■ **Your objective**:
Except for the pictures, write out all the records that follow exactly.

[Data items]
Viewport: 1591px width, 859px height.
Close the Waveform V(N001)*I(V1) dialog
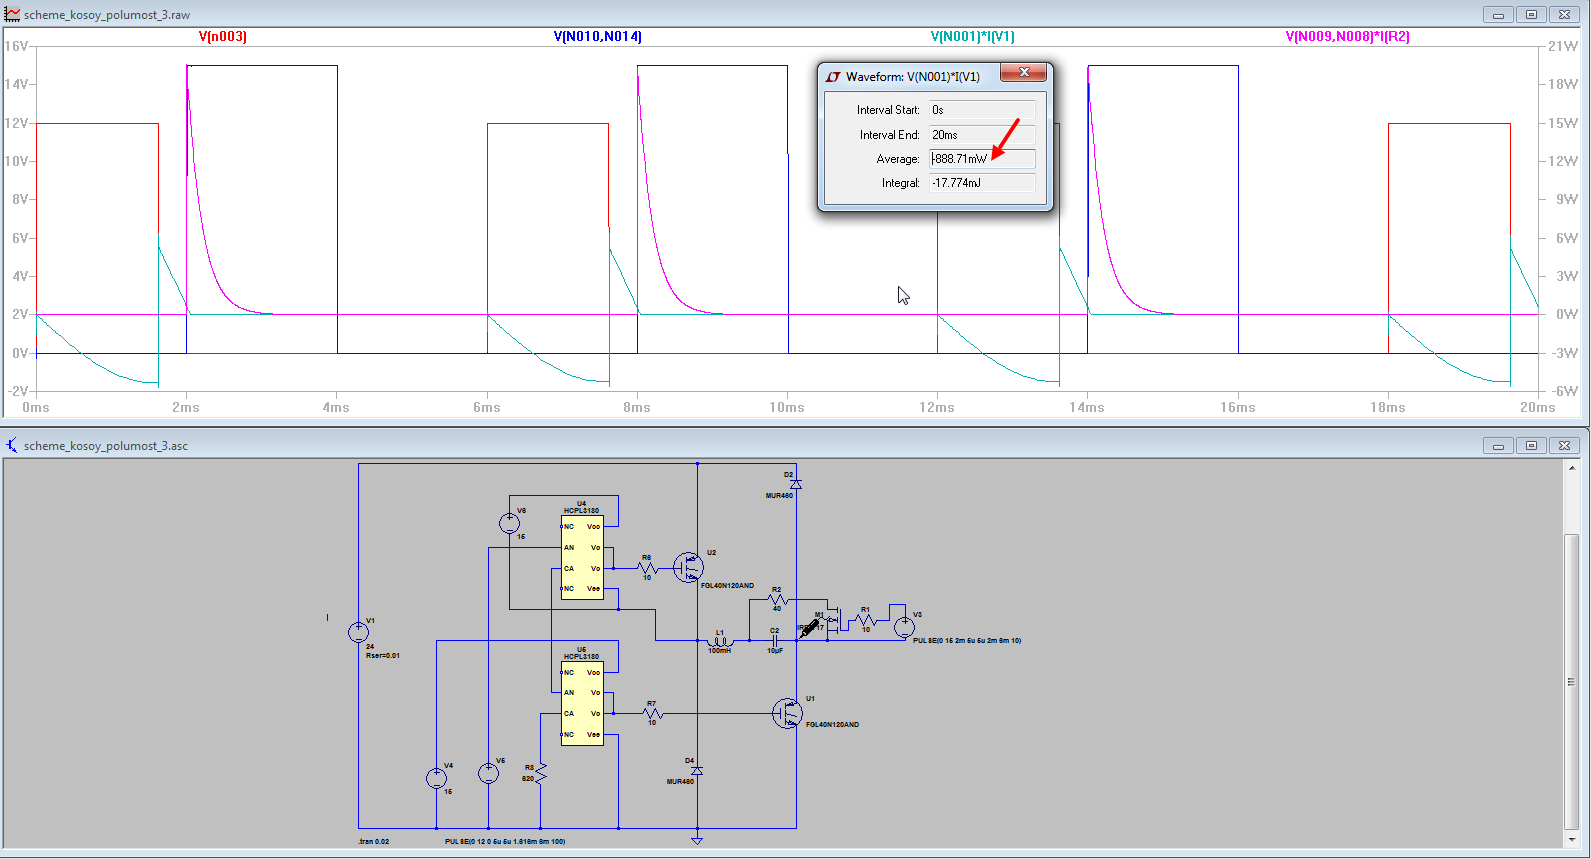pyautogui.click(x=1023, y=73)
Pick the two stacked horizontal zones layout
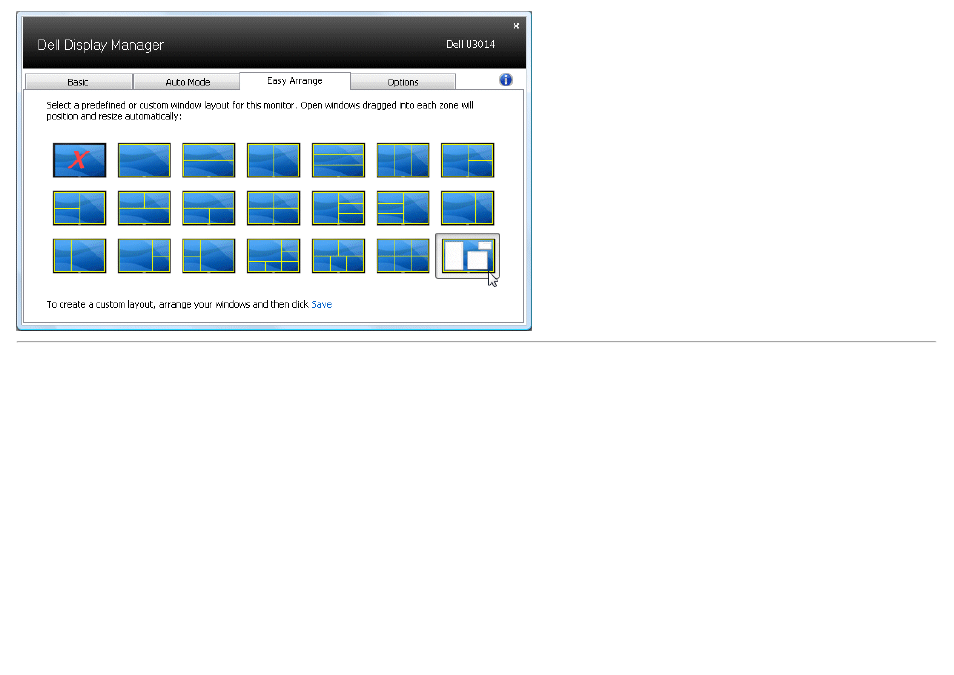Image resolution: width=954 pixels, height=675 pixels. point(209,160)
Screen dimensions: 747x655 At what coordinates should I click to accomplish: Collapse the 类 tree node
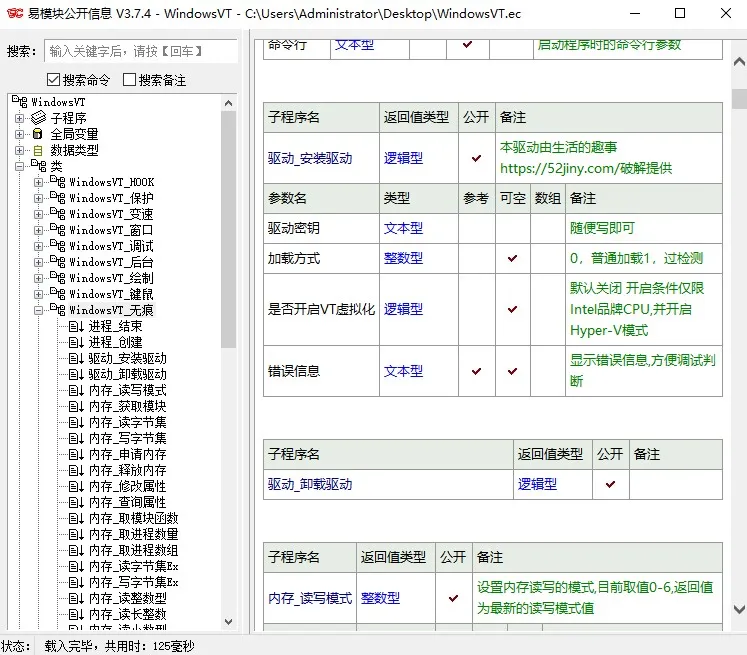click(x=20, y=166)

■ **Answer to the exercise**:
Viewport: 1591px width, 859px height.
Close the Waveform V(N001)*I(V1) dialog
pyautogui.click(x=1023, y=73)
Pick the two stacked horizontal zones layout
Image resolution: width=954 pixels, height=675 pixels. point(209,160)
Screen dimensions: 747x655 At what coordinates should I click to accomplish: Collapse the 类 tree node
click(x=20, y=166)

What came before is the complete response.